第四十九章·风中的展场
会场大门在阳光下闪着金属的光,人潮如潮水般涌入。旗帜在风里猎猎作响,绣着「风的方向」四个字,随着阳光与风翻飞。广场中央立着高大的装置艺术,几百条白色布带悬掛空中,随风起伏,像一片巨大的海洋。顾庭予仰头看着,心口一阵悸动。这不是台北熟悉的街景,而是一个属于远方的场域,色彩、声音与人群共同编织出的世界。
辰光的眼神闪着光,几乎没有停歇,拉着顾庭予一路往里走。他像熟悉这里的一切似的,步伐轻快,语气里压不住兴奋:「庭予,你看这个入口设计,是用风管带动布条,像呼吸一样。」
顾庭予跟着他的视线望过去,确实看见布条随着隐形的风脉一缩一张,像胸腔起伏。他心里微微一震,第一次觉得「风」竟能被具象化成这样。
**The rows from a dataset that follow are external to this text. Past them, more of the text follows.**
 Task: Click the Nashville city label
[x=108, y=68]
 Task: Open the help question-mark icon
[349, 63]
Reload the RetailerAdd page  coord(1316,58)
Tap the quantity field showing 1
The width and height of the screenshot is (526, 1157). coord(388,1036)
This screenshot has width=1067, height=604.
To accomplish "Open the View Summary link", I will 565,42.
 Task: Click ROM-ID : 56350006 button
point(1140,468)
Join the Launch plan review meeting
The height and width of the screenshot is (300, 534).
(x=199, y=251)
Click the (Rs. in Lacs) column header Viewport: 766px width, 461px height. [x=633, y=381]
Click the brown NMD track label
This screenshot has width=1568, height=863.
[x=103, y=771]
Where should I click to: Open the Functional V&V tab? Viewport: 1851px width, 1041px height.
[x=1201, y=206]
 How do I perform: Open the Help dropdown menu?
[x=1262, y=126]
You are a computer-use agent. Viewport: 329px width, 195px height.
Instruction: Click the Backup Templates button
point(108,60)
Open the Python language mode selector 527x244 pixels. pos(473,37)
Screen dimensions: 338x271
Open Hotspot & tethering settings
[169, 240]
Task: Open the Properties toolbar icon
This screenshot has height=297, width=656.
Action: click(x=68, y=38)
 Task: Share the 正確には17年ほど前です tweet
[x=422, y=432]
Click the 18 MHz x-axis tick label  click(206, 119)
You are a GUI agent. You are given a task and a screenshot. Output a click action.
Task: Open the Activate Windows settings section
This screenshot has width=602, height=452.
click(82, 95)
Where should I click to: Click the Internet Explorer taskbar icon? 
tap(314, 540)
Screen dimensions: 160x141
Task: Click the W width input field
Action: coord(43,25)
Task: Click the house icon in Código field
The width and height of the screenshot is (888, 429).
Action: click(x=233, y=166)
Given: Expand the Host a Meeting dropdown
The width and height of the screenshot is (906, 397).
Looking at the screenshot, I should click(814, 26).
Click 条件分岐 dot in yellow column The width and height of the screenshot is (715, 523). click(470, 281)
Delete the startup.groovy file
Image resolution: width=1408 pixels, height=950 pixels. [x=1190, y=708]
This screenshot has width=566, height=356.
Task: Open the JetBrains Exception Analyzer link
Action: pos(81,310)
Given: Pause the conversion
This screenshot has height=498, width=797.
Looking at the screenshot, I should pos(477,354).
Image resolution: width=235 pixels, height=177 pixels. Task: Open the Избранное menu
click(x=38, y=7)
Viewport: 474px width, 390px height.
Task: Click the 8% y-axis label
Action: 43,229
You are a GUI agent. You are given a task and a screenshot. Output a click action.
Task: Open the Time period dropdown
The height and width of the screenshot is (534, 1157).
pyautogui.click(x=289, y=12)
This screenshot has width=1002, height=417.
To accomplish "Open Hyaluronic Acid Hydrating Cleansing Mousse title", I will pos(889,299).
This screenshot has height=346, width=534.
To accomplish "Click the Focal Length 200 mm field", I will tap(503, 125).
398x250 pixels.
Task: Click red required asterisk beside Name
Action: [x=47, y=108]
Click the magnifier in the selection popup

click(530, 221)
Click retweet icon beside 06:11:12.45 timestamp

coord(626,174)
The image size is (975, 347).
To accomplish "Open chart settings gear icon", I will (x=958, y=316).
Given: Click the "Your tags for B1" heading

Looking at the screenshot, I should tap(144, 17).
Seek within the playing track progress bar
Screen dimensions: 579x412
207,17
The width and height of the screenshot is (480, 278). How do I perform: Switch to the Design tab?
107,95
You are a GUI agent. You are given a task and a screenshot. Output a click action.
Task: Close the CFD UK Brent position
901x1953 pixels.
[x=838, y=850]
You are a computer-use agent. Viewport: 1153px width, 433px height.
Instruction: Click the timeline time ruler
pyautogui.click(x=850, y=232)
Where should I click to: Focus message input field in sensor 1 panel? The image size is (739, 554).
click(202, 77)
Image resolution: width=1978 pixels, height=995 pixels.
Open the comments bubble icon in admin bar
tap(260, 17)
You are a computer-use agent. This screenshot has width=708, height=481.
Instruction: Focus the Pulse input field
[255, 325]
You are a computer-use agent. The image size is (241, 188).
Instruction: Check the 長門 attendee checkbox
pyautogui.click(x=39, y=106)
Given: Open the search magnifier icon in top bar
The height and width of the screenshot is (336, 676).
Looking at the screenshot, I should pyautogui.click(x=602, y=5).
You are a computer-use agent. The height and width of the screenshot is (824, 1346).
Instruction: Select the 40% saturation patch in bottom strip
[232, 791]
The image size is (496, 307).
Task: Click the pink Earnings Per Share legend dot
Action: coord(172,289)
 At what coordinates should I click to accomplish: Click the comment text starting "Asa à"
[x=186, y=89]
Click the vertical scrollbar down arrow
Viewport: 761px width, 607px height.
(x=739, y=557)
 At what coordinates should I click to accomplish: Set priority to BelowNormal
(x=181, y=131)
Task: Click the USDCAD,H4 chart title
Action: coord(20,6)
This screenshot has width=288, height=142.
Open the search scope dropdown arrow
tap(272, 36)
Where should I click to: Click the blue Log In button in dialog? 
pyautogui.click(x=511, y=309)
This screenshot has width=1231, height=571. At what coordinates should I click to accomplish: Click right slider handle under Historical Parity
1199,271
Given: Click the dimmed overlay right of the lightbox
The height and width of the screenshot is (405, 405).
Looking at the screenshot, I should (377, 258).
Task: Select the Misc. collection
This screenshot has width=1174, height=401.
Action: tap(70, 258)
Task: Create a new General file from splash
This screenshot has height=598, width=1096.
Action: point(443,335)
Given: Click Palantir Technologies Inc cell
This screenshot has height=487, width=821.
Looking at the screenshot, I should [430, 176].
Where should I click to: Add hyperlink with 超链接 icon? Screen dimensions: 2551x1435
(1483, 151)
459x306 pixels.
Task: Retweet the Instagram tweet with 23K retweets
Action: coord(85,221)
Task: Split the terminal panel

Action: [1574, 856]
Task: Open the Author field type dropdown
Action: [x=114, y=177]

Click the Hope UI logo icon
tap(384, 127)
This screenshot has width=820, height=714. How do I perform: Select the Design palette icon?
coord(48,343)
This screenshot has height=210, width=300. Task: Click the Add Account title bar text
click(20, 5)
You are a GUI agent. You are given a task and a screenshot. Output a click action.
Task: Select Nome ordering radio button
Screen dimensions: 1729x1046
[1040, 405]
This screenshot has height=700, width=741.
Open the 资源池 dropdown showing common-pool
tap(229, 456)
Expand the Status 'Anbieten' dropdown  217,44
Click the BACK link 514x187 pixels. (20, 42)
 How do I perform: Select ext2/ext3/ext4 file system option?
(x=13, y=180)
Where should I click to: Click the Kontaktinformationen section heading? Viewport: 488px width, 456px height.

第一个展厅里灯光柔和,墙壁刷成浅色,每一幅画都以「风」为题。有人用油彩画出暴风捲起的城市,厚重的笔触像要撕裂画布;有人用水墨勾勒轻风掠过稻田,线条柔软,带着一种几乎能嗅到青草香的清透。辰光停在一幅作品前,久久不语。那是一片金黄的稻浪,层层翻涌,像心跳一样。
「这不就像我之前跟你说的吗?」辰光低声说,语气里带着抑不住的激动,「我一直想把风画成这样,有力量,但不会吓人。」
顾庭予看着画,又看着他,心口酸热交织。他忽然低声说:「这幅画……很像你。」
辰光愣了一下,随即笑了,眼神柔下来:「你什么时候学会说这种话了?」
顾庭予没有回,只是伸手碰了碰他的指尖。那个小小的动作比任何语言都真实。
展场里人声鼎沸,辰光却像鱼得水。他和陌生的艺术家交谈自如,谈顏料、谈线条、谈灵感。顾庭予站在一旁,静静听着,看着他专注的样子,心里忽然觉得踏实:这就是辰光的世界,而他能被邀请走进来。
午后,他们走到户外展区。广场中央的装置艺术正随风舞动,白布条在阳光下闪耀,像海浪一样一层层推开。辰光拉着顾庭予走进去,布条擦过脸颊,带着阳光与热风的气息。
「庭予,站这里看,像不像我们被风包围?」辰光的声音里带笑,眼睛亮得近乎透明。
顾庭予抬头,布条在头顶翻飞,确实像在风的海洋里。他心口忽然一酸,却也被一股力量托起。他点头,声音压得很低:「像。很像。」
傍晚时分,他们走到会场边的咖啡摊。顾庭予端着一杯冰咖啡,看着不远处依旧热闹的展场,心里有一种奇异的安定。他忽然意识到,这一天的紧张与陌生,已经被辰光的光亮冲淡。
「等回去以后,」辰光忽然开口,眼神专注,「我也想办一场属于我们的展。」
顾庭予愣了一下,随即望向他,心里那股酸意转为柔软。他点头,语气不大,却清晰:「好,我陪你。」
夜幕降下,广州的街道灯火次第亮起。两人并肩走出展场,脚步慢下来,像是要把这一天的馀韵留得更长。顾庭予侧头望着辰光,后者正看着远方,眼神里还有未散的光。
顾庭予心里明白,这不仅仅是一次展览,而是一段新的旅程。他深吸一口气,脚步更稳了。